■ Bagian Teks:
--------

PPh pasal 22: pajak penghasilan rasa PPN
Anda yang tidak terlibat langsung dalam kegiatan-kegiatan usaha yang dipungut PPh pasal 22 mungkin merasa asing dengan ketentuan pajak ini. Berbeda dengan PPh pasal 21 dan 23 yang menggunakan kata dasar potong (potongan, pemotongan, memotong, dipotong), PPh pasal 22 menggunakan kata dasar pungut (pungutan, pemungutan, memungut, dipungut).
Apa yang dimaksud dengan PPh pasal 22
Untuk memahami ketentuan PPh pasal 22, silakan Anda simak rumusan ketentuan yang sudah saya modifikasi agar tidak terkesan membosankan seperti umumnya kalimat-kalimat hukum.
Menteri Keuangan dapat menetapkan:
- bendahara pemerintah untuk memungut pajak sehubungan dengan pembayaran atas penyerahan barang (huruf a)
- badan-badan tertentu untuk memungut pajak dari Wajib Pajak yang melakukan kegiatan di bidang impor atau kegiatan usaha di bidang lain (huruf b)

--------

■ Kumpulan Data:
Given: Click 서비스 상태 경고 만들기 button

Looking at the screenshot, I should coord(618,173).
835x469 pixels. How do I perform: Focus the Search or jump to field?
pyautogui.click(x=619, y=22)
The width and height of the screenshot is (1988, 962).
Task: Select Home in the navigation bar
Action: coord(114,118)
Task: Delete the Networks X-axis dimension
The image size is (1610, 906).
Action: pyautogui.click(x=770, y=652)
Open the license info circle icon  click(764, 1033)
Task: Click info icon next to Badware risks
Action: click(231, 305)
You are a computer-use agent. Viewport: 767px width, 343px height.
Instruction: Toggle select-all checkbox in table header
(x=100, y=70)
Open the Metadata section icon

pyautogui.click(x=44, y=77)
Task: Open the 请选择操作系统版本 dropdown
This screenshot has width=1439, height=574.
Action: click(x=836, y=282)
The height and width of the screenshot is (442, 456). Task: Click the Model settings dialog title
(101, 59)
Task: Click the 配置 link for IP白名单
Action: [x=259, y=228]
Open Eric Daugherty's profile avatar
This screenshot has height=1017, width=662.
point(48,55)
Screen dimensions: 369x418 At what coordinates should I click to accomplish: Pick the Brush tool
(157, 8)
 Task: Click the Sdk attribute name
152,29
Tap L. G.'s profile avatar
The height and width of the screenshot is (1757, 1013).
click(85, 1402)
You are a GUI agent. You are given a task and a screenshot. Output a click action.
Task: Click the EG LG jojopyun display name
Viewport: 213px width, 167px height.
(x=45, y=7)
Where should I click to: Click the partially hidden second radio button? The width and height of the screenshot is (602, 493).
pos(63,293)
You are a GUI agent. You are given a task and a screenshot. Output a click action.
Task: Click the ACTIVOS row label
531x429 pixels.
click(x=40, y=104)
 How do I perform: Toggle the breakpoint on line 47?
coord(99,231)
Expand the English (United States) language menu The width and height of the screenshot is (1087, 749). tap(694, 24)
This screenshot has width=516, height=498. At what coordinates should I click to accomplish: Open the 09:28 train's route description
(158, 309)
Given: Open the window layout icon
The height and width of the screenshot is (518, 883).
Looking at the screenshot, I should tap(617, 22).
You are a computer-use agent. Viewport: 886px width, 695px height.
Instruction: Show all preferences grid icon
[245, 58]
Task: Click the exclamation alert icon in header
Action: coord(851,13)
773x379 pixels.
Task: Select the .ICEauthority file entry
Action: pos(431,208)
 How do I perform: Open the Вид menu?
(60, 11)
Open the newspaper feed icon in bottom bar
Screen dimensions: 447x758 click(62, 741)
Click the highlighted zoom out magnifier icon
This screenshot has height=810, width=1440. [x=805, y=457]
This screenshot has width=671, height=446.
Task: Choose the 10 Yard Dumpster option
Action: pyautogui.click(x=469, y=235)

--------

■ Latihan:
A) Tolong tulis ulang secara lebih ringkas paragraf yang diawali "Anda yang tidak terlibat langsung" dalam teks tentang PPh pasal 22, dengan tetap mempertahankan fakta-fakta utamanya.
B) Salin persis bagian teks tentang PPh pasal 22 di antara "Apa yang dimaksud" dan "barang (huruf a)", termasuk kedua bagian tersebut.

■ Hasil Latihan:
A) Orang yang tidak terlibat langsung dalam kegiatan usaha yang dipungut PPh pasal 22 mungkin merasa asing dengan pajak ini. PPh pasal 21 dan 23 memakai kata dasar potong, sedangkan PPh pasal 22 memakai kata dasar pungut.

B)
Apa yang dimaksud dengan PPh pasal 22
Untuk memahami ketentuan PPh pasal 22, silakan Anda simak rumusan ketentuan yang sudah saya modifikasi agar tidak terkesan membosankan seperti umumnya kalimat-kalimat hukum.
Menteri Keuangan dapat menetapkan:
- bendahara pemerintah untuk memungut pajak sehubungan dengan pembayaran atas penyerahan barang (huruf a)